Pixel coordinate grounding data:
%%

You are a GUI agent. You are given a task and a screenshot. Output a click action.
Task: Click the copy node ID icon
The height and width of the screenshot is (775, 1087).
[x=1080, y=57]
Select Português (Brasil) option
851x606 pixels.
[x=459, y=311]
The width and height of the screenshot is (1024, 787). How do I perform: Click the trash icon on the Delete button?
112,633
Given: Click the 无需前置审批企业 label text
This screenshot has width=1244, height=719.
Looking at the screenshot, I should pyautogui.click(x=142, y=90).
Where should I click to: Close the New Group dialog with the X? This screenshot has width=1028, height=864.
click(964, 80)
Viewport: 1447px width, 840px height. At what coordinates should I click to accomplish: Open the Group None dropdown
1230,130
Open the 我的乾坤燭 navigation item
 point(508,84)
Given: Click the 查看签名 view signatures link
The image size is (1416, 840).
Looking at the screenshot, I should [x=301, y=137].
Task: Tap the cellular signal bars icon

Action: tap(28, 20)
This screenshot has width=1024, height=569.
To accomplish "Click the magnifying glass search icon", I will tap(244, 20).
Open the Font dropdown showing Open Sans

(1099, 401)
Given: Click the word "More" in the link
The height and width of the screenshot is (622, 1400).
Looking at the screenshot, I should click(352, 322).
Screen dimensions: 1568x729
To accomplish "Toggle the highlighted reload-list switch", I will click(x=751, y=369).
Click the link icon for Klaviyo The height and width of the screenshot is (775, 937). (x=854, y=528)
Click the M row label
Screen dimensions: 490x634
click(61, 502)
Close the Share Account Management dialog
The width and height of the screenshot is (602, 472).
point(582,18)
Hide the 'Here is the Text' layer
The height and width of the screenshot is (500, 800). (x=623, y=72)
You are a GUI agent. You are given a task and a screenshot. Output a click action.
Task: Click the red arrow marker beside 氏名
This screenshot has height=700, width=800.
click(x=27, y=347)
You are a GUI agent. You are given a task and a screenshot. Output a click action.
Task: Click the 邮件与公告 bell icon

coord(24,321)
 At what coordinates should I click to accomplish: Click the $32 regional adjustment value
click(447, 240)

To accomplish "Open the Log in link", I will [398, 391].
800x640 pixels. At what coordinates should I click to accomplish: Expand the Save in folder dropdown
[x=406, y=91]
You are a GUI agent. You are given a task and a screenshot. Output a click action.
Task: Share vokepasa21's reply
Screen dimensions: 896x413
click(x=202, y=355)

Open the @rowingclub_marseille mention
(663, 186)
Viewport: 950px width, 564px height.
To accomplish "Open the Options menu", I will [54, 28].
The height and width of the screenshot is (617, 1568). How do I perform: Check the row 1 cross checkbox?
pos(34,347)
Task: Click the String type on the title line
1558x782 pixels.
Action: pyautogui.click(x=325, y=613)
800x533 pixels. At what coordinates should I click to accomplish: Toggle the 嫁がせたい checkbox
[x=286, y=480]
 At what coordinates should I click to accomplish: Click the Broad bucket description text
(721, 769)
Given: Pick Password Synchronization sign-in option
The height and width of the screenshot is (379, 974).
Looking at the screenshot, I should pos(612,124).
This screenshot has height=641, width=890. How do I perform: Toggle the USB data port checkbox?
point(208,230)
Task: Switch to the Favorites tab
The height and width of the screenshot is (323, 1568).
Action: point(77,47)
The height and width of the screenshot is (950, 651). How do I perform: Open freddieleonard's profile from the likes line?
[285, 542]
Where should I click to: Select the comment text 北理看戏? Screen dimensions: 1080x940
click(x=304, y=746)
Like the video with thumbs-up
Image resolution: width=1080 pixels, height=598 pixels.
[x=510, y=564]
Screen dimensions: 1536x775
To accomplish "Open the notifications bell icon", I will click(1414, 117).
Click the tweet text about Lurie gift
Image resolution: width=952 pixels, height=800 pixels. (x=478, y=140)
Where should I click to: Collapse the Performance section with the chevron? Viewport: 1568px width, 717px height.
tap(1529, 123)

%%

What you have to do: The required output is the entries from their opening line through the line holding "Given: Click the 无需前置审批企业 label text", repeated exactly, with both end lines kept.

Expected answer:
You are a GUI agent. You are given a task and a screenshot. Output a click action.
Task: Click the copy node ID icon
The height and width of the screenshot is (775, 1087).
[x=1080, y=57]
Select Português (Brasil) option
851x606 pixels.
[x=459, y=311]
The width and height of the screenshot is (1024, 787). How do I perform: Click the trash icon on the Delete button?
112,633
Given: Click the 无需前置审批企业 label text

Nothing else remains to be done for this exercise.